Fear of anti-social behaviour by young people is outstripping reality, police believe.

A Government plan to tackle the problem came in for criticism this week after three-quarters of people surveyed said they believed anti-social behaviour by youths had got worse or stayed the same since it was launched.

Police in Brighton and Hove said actual reports of problems have fallen significantly in recent years and people believe the risk of crime is greater than it actually is.

The Government has poured money into its Youth Crime Action Plan since 2008 to try to tackle problem families, giving Brighton and Hove and 68 other areas £350,000 each.

About 400 families across Sussex were targeted for intensive support, with contracts between families and social workers and the threat of eviction if they failed to respond.

This week A survey published by the Department of Children, Schools and Families (DCSF) yesterday showed 48% of people in the targeted areas thought youth crime had stayed the same and 27% thought it had got worse over 2009.

More than three-quarters also said they did not believe extra out-of-school activities had been put on for young people - one of the cornerstones of the plan.

In Brighton and Hove reports of youth disorder fell from 4,938 between 2006 and 2007 to 3815 between 2008 and 2009.

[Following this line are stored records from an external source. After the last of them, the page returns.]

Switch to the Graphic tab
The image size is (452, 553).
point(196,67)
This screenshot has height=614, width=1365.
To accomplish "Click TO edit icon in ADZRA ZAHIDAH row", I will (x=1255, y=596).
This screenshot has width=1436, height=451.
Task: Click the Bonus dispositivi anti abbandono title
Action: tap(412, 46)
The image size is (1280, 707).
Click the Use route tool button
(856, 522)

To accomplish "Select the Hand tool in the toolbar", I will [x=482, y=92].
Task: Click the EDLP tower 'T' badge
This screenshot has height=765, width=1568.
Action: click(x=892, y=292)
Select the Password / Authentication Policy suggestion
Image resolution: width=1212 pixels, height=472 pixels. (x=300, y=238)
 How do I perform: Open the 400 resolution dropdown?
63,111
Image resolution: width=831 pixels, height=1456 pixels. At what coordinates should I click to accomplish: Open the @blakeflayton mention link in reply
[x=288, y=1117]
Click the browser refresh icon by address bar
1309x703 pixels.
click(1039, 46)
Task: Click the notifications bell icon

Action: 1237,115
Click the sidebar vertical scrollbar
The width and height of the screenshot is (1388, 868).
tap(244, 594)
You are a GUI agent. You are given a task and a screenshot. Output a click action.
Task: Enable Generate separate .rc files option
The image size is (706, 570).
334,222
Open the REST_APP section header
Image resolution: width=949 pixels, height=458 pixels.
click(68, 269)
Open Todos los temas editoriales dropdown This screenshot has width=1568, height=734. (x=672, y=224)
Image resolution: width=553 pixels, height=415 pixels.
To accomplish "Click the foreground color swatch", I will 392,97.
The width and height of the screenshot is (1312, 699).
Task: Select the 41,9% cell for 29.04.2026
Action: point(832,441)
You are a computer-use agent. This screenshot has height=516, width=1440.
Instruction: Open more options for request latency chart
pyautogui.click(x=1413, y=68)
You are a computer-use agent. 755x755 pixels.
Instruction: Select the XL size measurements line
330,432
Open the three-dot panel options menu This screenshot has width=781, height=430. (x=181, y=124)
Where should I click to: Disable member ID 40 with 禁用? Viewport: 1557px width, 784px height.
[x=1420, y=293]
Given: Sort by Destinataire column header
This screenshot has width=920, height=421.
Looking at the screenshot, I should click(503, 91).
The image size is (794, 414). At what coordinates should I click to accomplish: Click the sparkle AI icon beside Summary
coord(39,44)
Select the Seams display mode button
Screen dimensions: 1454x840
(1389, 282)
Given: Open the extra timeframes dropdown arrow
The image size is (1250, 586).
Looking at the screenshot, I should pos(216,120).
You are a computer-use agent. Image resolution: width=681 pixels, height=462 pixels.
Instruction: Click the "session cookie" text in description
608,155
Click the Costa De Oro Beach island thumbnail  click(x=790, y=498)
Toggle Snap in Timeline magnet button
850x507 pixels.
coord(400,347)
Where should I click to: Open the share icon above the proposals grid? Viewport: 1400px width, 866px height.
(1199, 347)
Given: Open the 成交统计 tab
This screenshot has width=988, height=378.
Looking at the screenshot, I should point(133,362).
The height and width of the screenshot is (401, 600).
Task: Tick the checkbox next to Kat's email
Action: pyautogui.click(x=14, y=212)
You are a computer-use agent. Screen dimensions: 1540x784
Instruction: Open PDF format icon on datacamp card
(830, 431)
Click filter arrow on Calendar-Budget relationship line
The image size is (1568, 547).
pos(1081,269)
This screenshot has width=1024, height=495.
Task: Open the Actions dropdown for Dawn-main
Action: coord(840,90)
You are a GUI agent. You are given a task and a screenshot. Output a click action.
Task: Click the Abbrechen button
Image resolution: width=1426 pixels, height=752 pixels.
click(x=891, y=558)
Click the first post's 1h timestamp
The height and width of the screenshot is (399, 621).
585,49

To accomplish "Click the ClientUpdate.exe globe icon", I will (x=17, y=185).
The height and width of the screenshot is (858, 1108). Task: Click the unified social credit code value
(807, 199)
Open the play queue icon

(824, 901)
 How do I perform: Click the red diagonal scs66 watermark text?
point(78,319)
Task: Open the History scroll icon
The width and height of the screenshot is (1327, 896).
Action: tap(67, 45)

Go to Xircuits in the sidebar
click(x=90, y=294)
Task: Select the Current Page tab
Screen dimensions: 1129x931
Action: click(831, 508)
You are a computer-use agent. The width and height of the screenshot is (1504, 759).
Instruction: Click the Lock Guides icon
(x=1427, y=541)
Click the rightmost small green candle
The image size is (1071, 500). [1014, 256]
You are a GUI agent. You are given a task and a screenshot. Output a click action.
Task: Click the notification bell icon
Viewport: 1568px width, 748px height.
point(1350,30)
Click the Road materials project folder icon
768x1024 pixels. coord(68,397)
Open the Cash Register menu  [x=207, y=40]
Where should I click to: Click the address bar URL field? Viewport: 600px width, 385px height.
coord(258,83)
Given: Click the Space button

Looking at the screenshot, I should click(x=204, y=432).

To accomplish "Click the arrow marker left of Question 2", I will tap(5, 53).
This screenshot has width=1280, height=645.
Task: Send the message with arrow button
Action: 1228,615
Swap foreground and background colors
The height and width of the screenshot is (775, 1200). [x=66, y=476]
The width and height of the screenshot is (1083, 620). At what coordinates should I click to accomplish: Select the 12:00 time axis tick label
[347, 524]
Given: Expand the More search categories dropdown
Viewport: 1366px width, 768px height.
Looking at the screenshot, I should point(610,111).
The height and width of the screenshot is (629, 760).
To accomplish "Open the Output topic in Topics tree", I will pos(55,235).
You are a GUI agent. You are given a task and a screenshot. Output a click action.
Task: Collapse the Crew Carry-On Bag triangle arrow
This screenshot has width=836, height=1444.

Police said that is thanks to co-operation between officers, council departments and other agencies and the structure put in place under the Government’s plan.

The scheme means youths are not simply pushed through the system but are assessed to find out if they or their parents need support at home to help address their behaviour.

A separate survey by police in Brighton and Hove showed 27% of people thought there was a problem with youths hanging around in their area - the 16th lowest out of 352 areas in the country.

Chief Inspector Laurence Taylor of Sussex Police said: “All the figures I receive suggest a downward tendency.

“We have not eliminated anti-social behaviour. There is always work to be done and I am confident that it is being reduced.

“What we need to do is get that message out so people recognise that.

“While the DCSF figures might suggest that there are still issues, and I’m not saying there aren’t problems, locally in Brighton I think perceptions have changed and we are tackling anti-social behaviour effectively.”